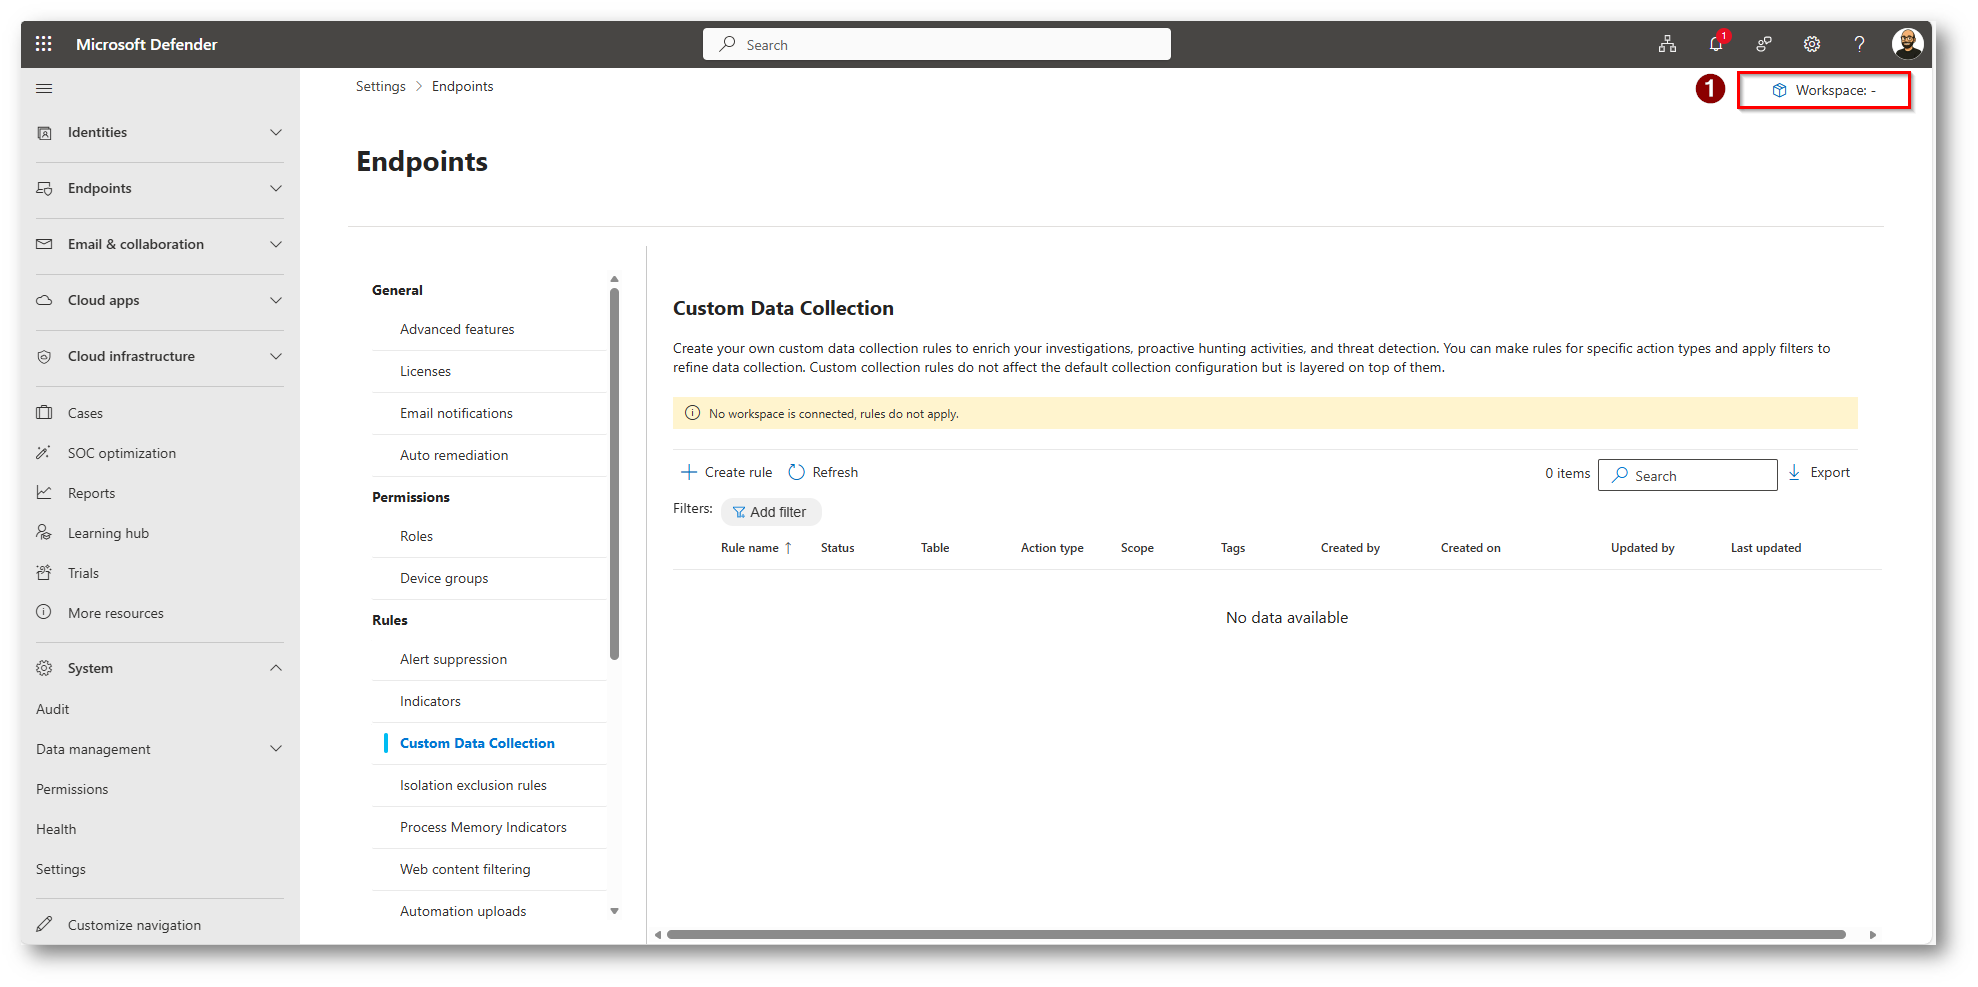Image resolution: width=1978 pixels, height=987 pixels.
Task: Select Isolation exclusion rules menu item
Action: pyautogui.click(x=473, y=785)
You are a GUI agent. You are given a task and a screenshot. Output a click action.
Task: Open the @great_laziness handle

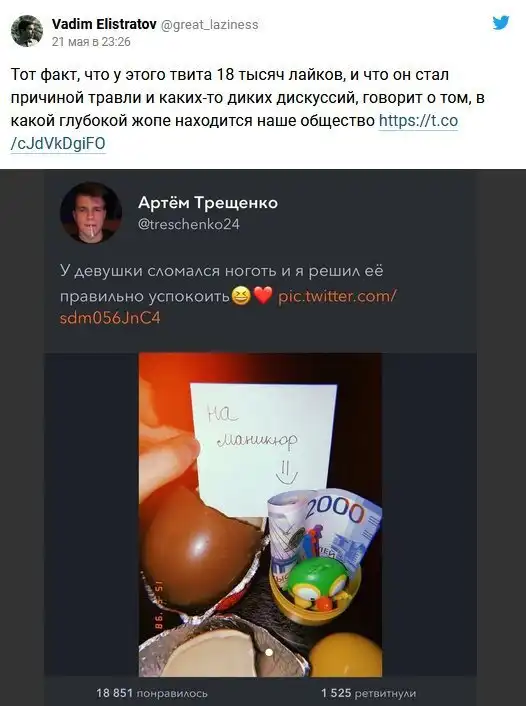[x=209, y=24]
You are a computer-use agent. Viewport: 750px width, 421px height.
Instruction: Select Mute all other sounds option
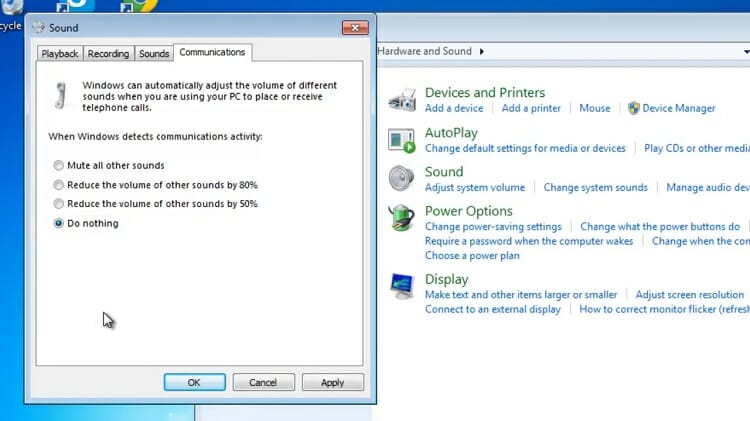(58, 166)
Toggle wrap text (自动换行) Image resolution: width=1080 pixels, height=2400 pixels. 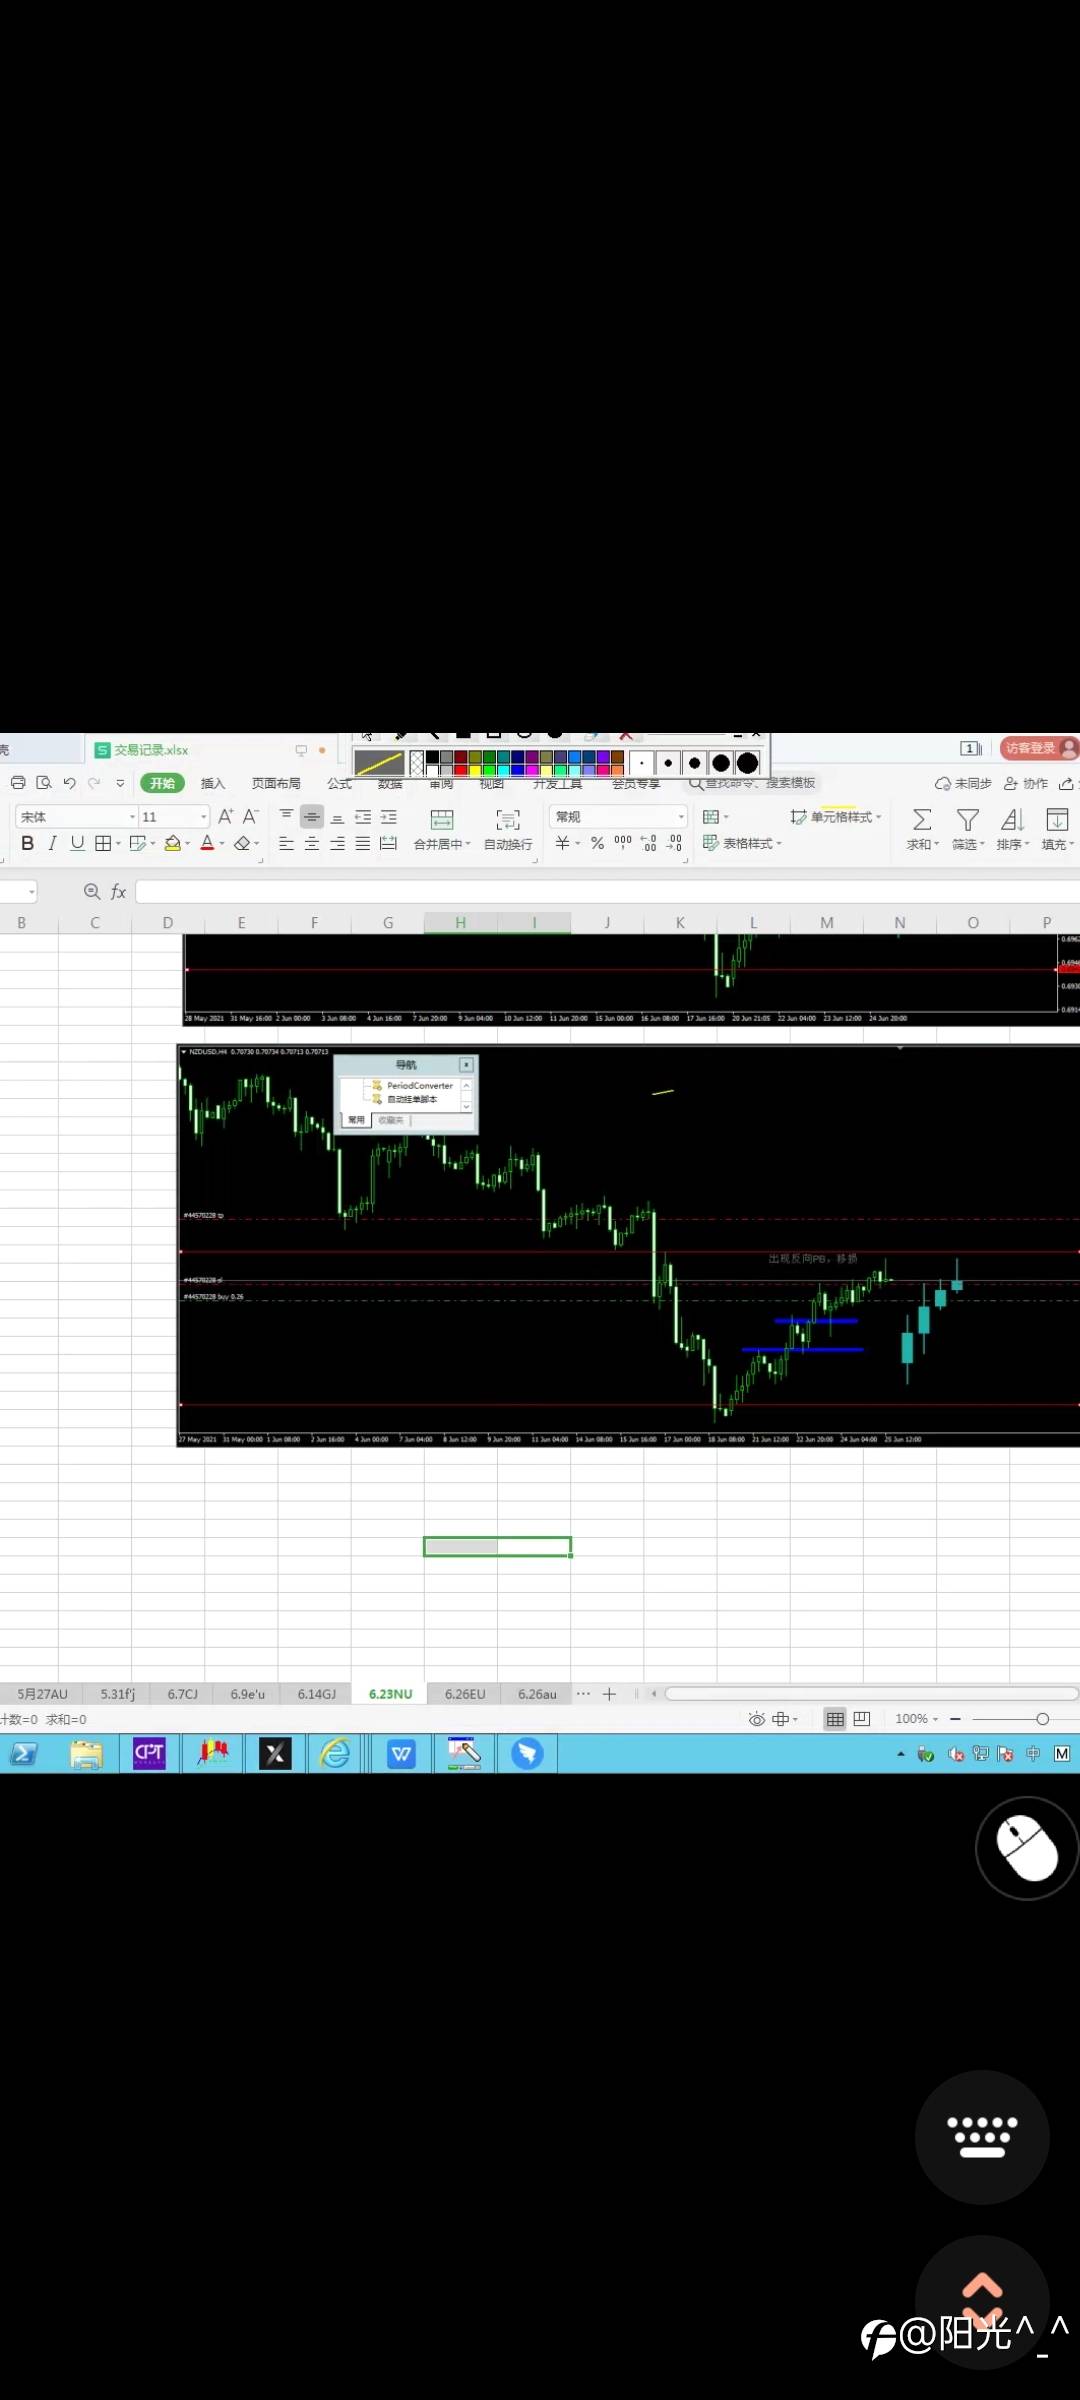pyautogui.click(x=508, y=821)
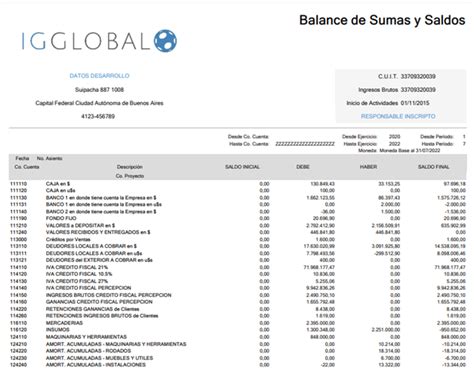Click the IGGLOBAL logo text
474x371 pixels.
tap(86, 41)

□ □ □ □

:: Work instructions ::
Scan the records above for lines with the word "agent", then say how many there are, giving the number alone.

:: Written solution ::
2